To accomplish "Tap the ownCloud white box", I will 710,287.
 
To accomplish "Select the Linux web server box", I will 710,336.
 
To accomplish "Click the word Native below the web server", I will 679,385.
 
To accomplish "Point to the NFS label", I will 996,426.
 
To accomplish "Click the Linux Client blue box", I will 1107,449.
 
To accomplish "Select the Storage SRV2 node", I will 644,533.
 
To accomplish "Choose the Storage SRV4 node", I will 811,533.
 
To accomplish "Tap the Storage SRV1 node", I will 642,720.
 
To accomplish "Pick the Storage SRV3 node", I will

▬▬▬▬▬▬

** STATED TASK **
Rewrite all of the entries above, replacing every occurrence of "To accomplish" with "In order to carry out" and leaving everything else as it is.

** RIGHT ANSWER **
In order to carry out "Tap the ownCloud white box", I will 710,287.
 
In order to carry out "Select the Linux web server box", I will 710,336.
 
In order to carry out "Click the word Native below the web server", I will 679,385.
 
In order to carry out "Point to the NFS label", I will 996,426.
 
In order to carry out "Click the Linux Client blue box", I will 1107,449.
 
In order to carry out "Select the Storage SRV2 node", I will 644,533.
 
In order to carry out "Choose the Storage SRV4 node", I will 811,533.
 
In order to carry out "Tap the Storage SRV1 node", I will 642,720.
 
In order to carry out "Pick the Storage SRV3 node", I will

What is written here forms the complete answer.